Entonces, el águila tiene solamente dos alternativas: morir o enfrentar un doloroso proceso de renovación que durara 150 días.Ese proceso consiste en volar hacia lo alto de una montaña y quedarse ahí, en un nido cercano a un paredón, en donde no tenga la necesidad de volar. Después de encontrar ese lugar, el águila comienza a golpear su pico en la pared hasta conseguir arrancarlo. Luego debe esperar el crecimiento de uno nuevo con el que desprenderá una a una sus uñas. Cuando las nuevas uñas comienzan a nacer, comenzará a desplumar sus plumas viejas. Después de cinco meses, sale para su vuelo de renovación y a vivir 30 años más. Situaciones parecidas nos suceden a lo largo de la vida.
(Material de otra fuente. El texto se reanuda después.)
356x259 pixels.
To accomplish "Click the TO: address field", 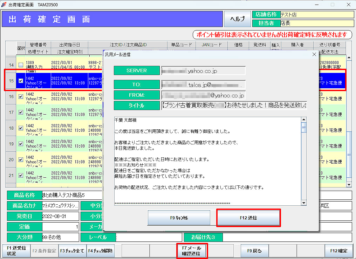I will 203,84.
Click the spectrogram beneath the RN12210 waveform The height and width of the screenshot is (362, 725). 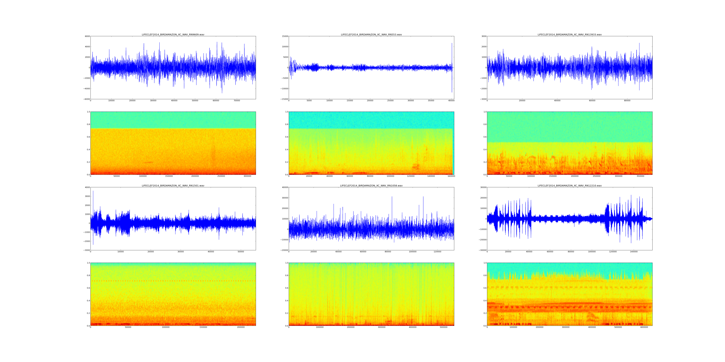[569, 294]
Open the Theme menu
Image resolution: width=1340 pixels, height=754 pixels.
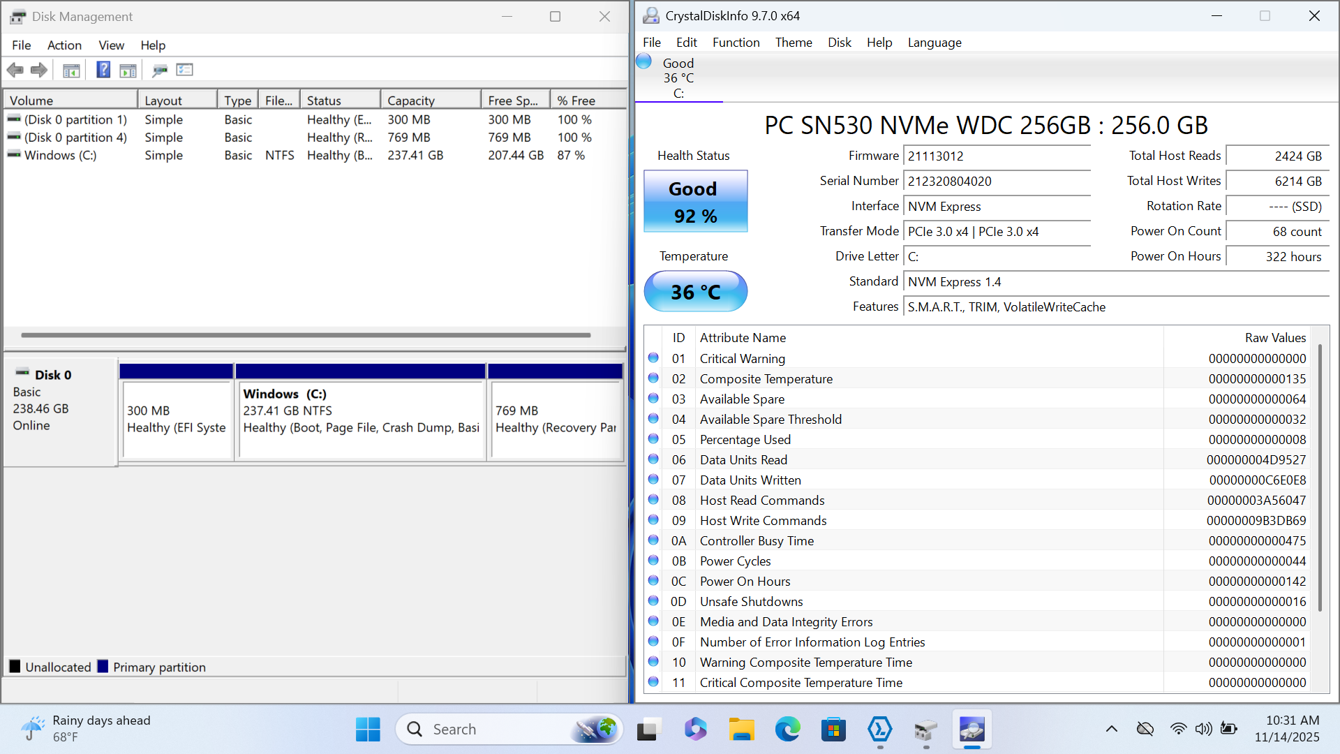coord(794,43)
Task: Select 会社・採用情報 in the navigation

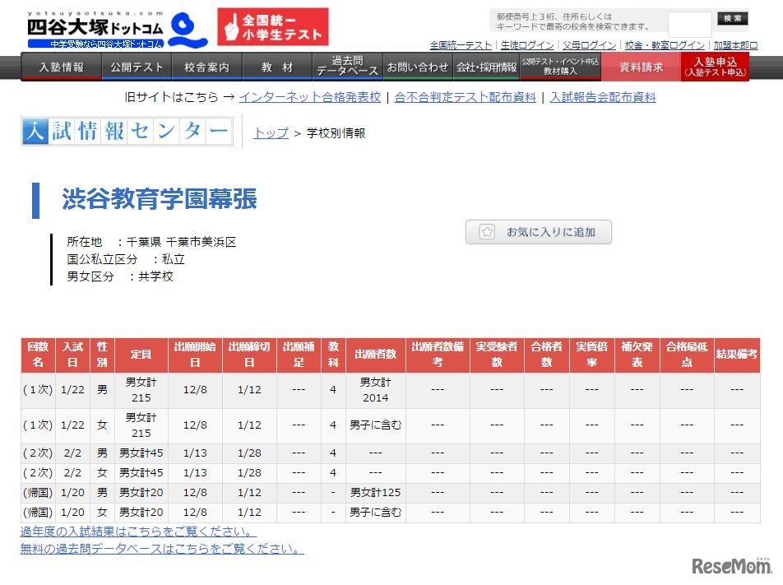Action: point(484,66)
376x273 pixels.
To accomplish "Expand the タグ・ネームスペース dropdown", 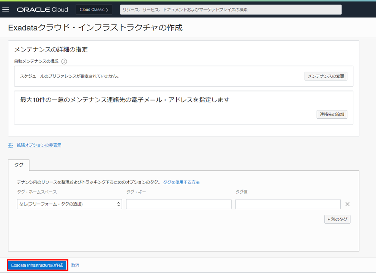I will (x=69, y=204).
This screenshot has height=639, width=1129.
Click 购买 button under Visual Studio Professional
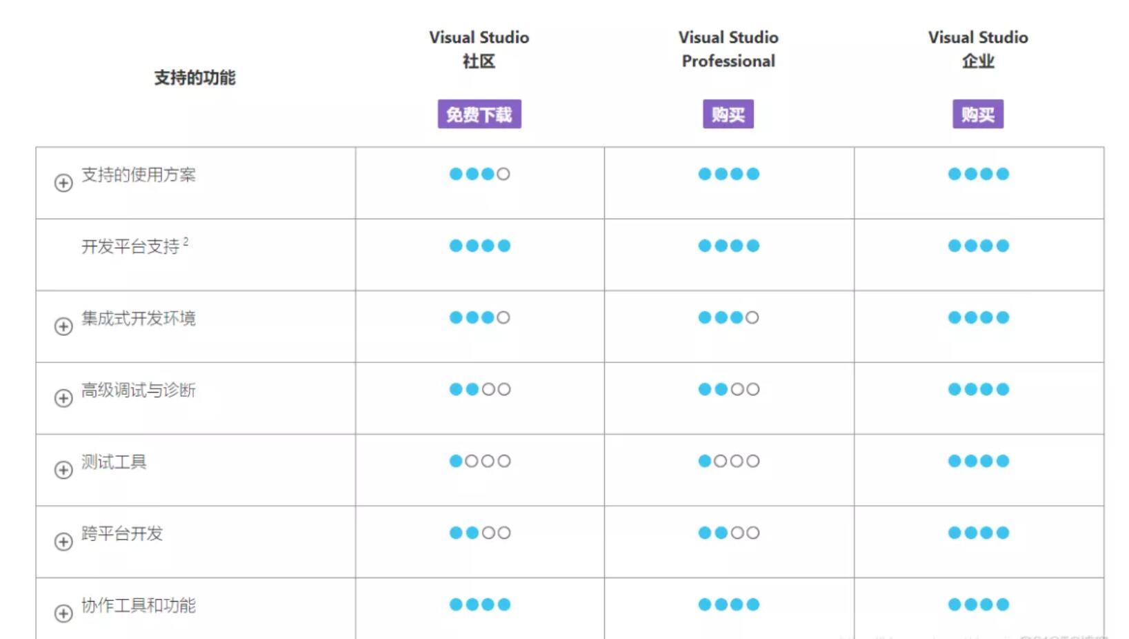[728, 114]
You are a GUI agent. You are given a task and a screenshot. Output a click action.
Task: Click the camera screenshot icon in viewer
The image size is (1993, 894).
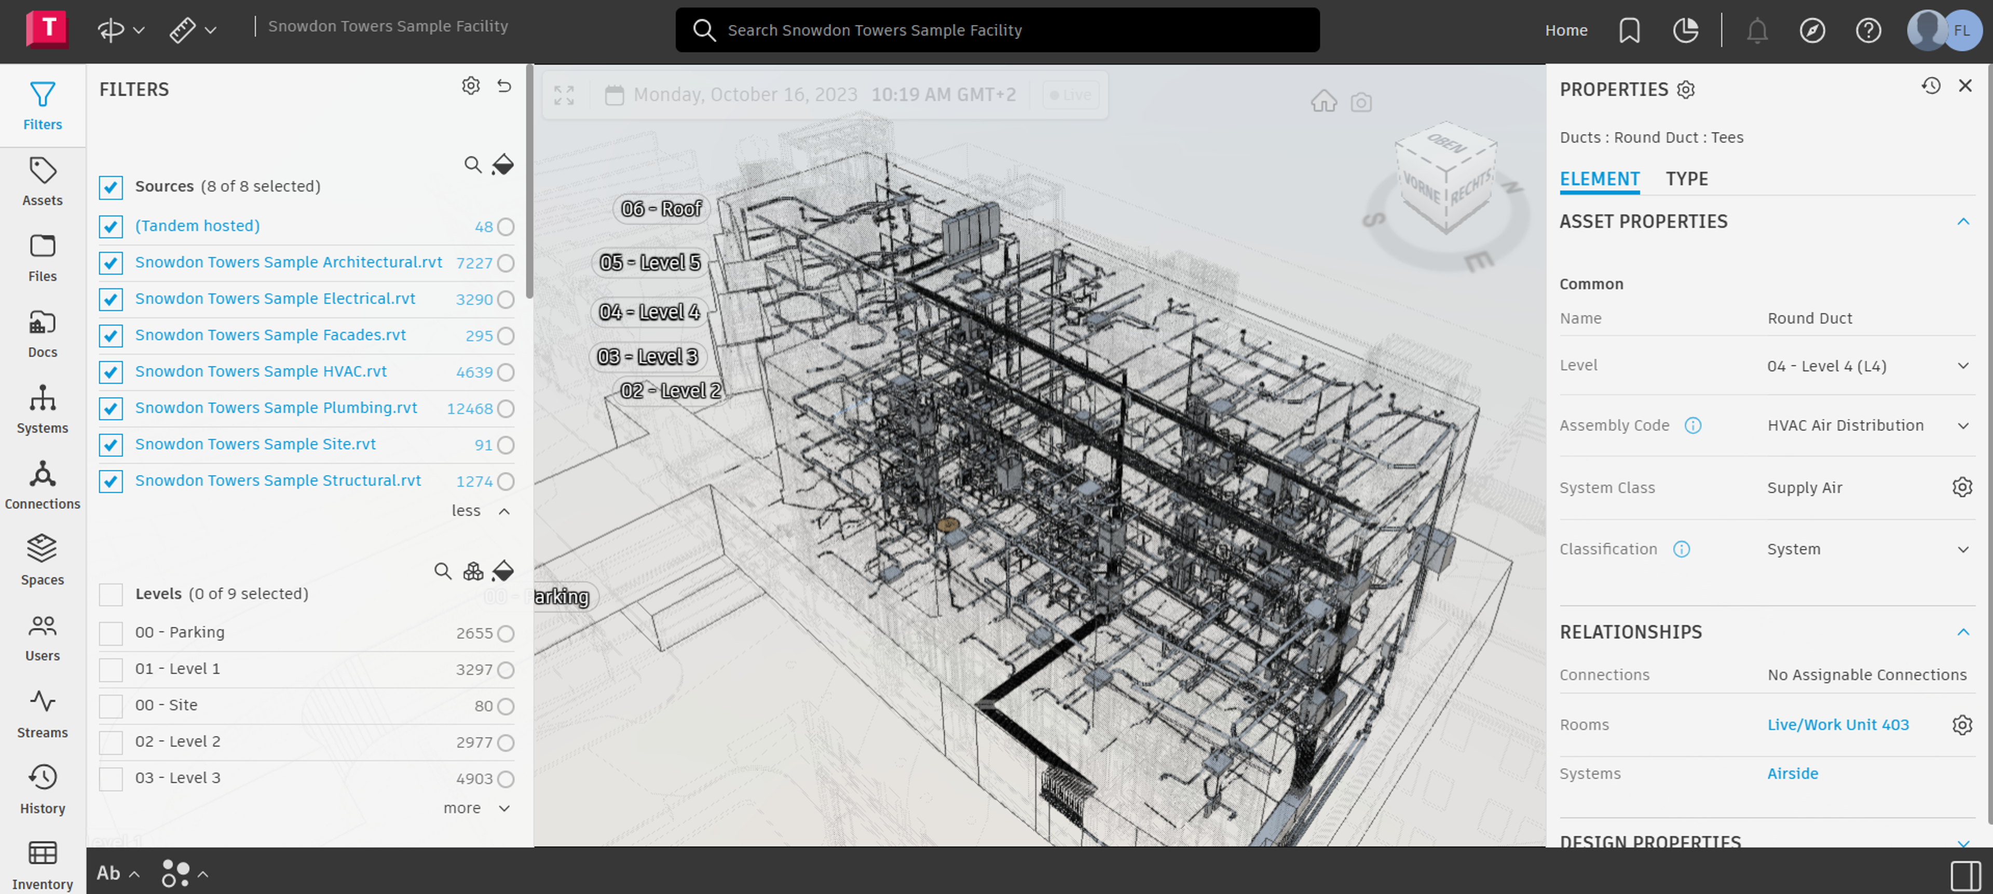(1361, 102)
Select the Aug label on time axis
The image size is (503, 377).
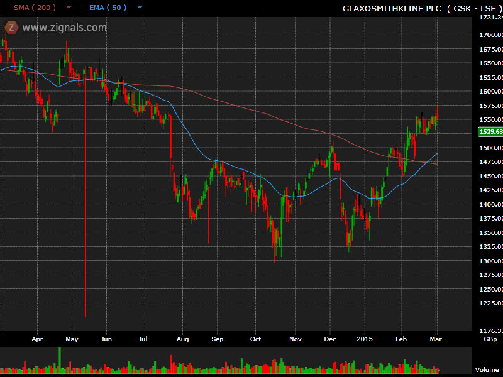(x=183, y=339)
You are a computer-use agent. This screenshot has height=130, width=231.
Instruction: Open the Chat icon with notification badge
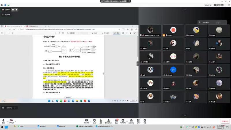pos(116,120)
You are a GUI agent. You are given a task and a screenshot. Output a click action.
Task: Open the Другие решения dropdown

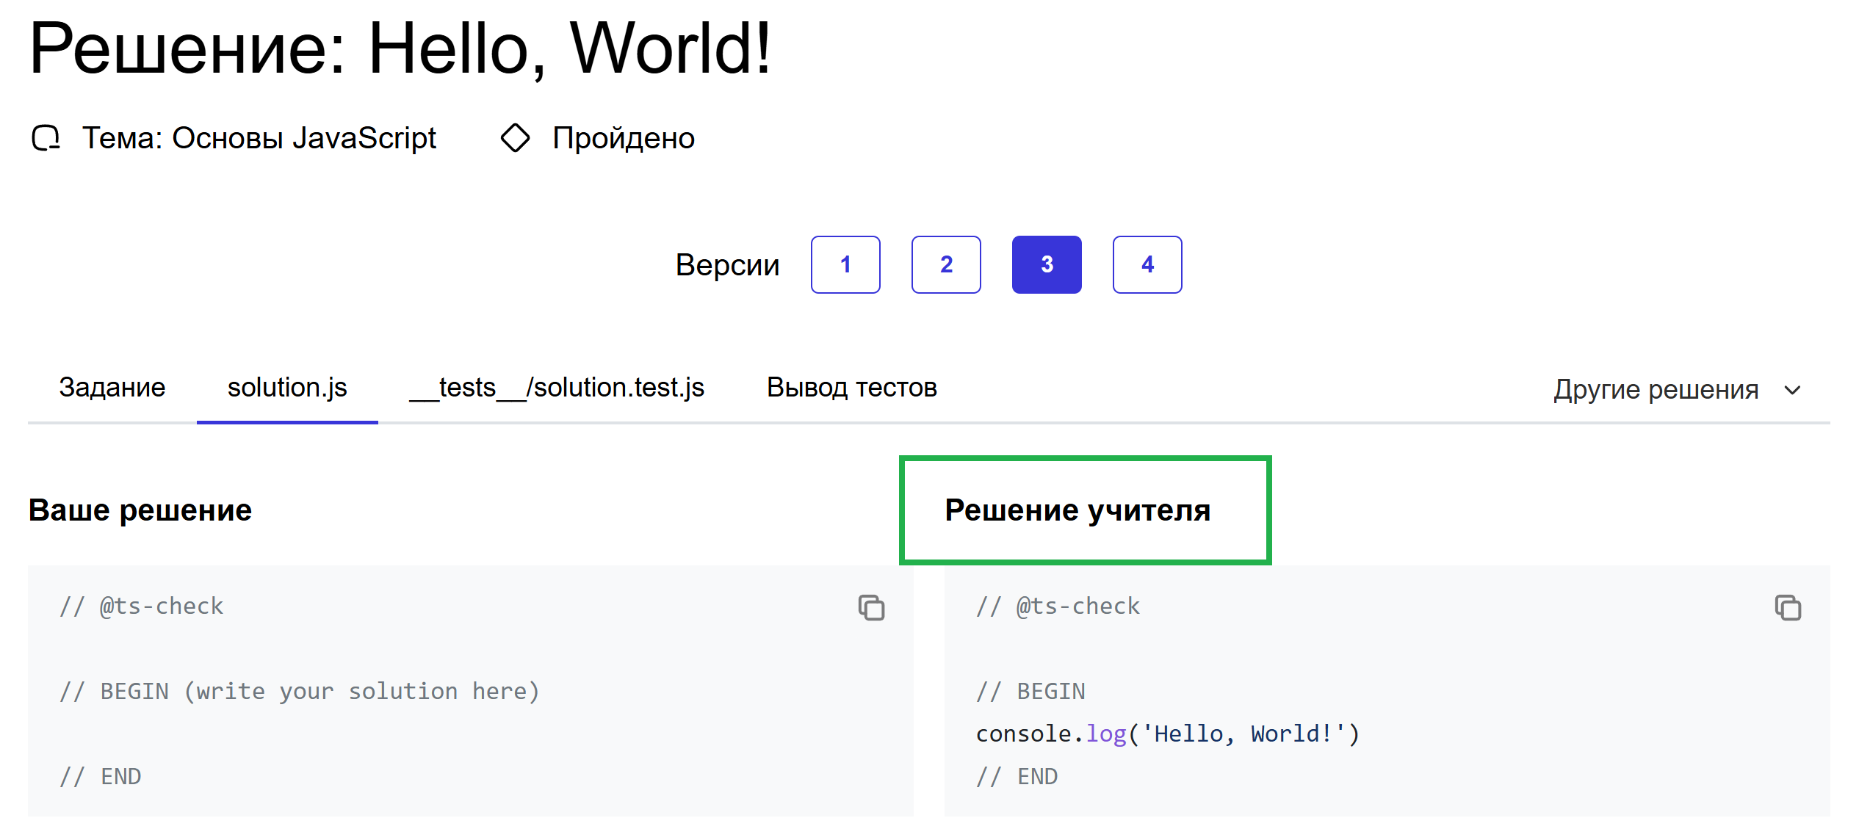1656,389
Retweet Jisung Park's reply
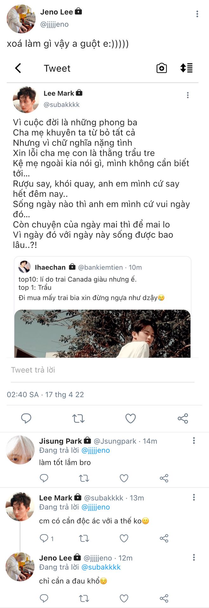The image size is (209, 608). [x=84, y=478]
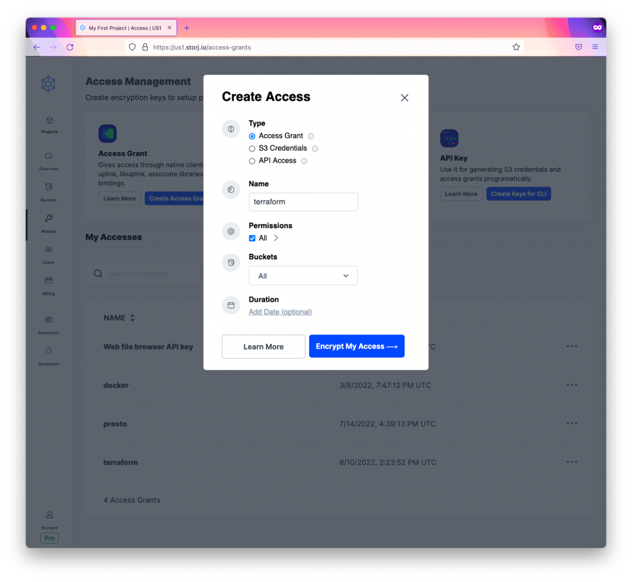Click the Access Grant info icon
The width and height of the screenshot is (632, 582).
pos(311,136)
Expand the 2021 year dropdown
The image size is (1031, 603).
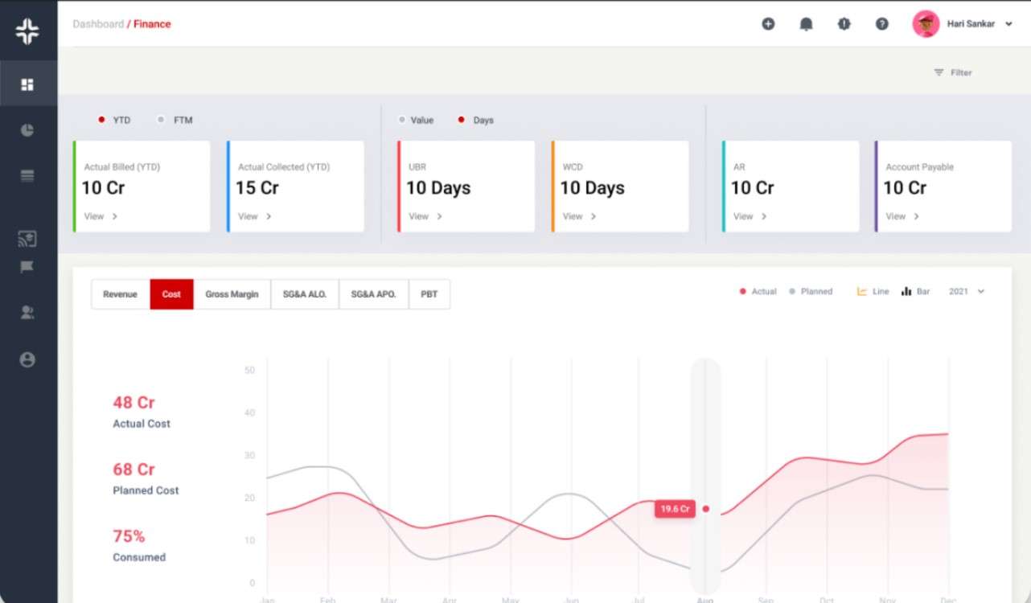pos(966,292)
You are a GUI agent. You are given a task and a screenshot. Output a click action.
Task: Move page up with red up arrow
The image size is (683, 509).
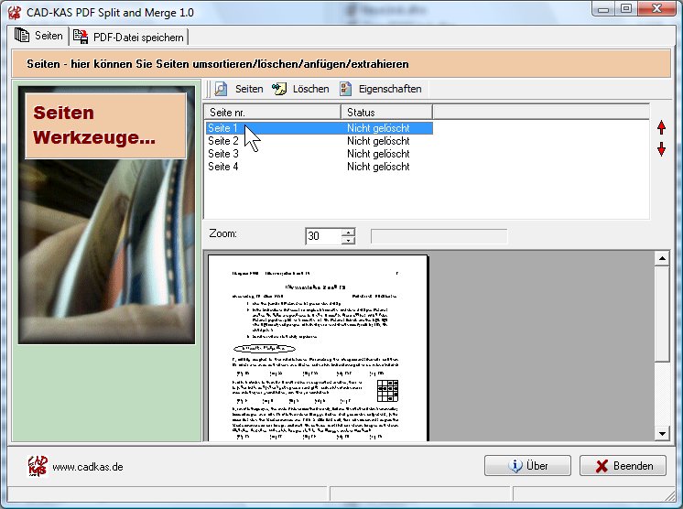(662, 127)
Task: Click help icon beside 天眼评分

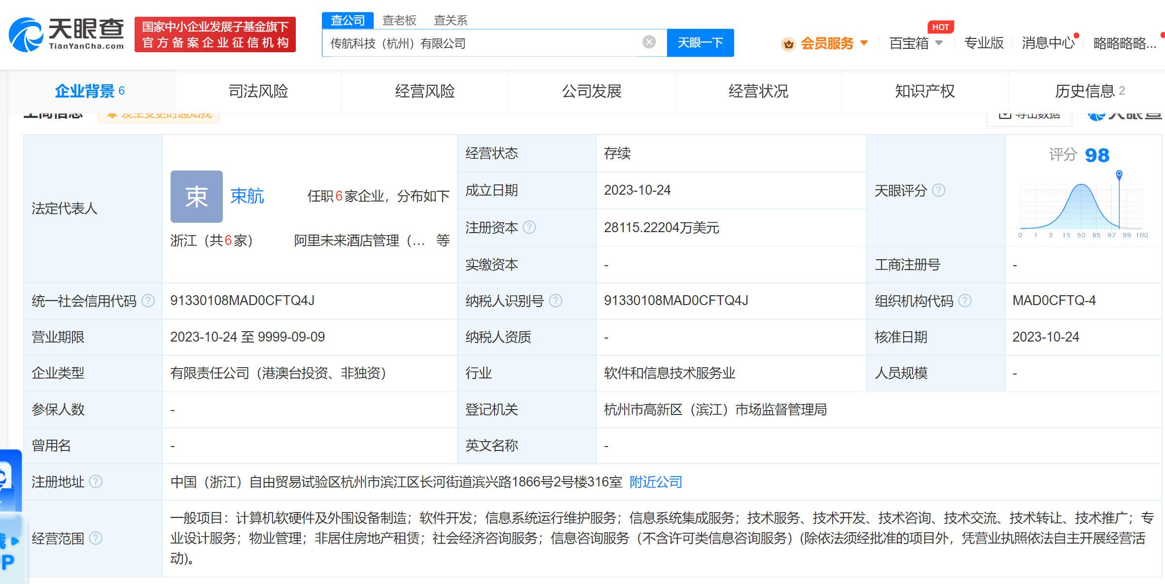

Hay momentos en que parece que ya hemos dado en nuestro trabajo (familia, comunidad, etc.) todo lo que teníamos. Nuestra vida suele verse gris y envejecida.¡Estamos en un punto de quiebre! O nos transformamos como las águilas o estaremos condenados a morir. La transformación exige, primero, hacer un alto en el camino: tenemos que resguardarnos por algún tiempo. Volar hacia lo alto y comenzar un proceso de renovación. Solo así podremos desprendernos de esas viejas uñas y plumas para continuar un vuelo de renacimiento y de victoria. Y ¿cuáles son esas plumas y uñas de las que tenemos que desprendernos? Pues, cada uno puede identificarlas fácilmente en sus vidas: son aquellas actitudes, vicios y costumbres que nos impiden el cambio. Que nos atan al pasado, a la mediocridad, a la falta de ánimo para empezar la lucha. En otros puede tratarse de resentimientos, complejos, baja o alta autoestima, que nos nublan la vista y la capacidad de ser objetivos con nosotros mismos. Debemos desprendernos de costumbres, tradiciones y recuerdos que nos causan dolor.
Solamente libres del peso del pasado podremos aprovechar el resultado valioso que una renovación siempre trae.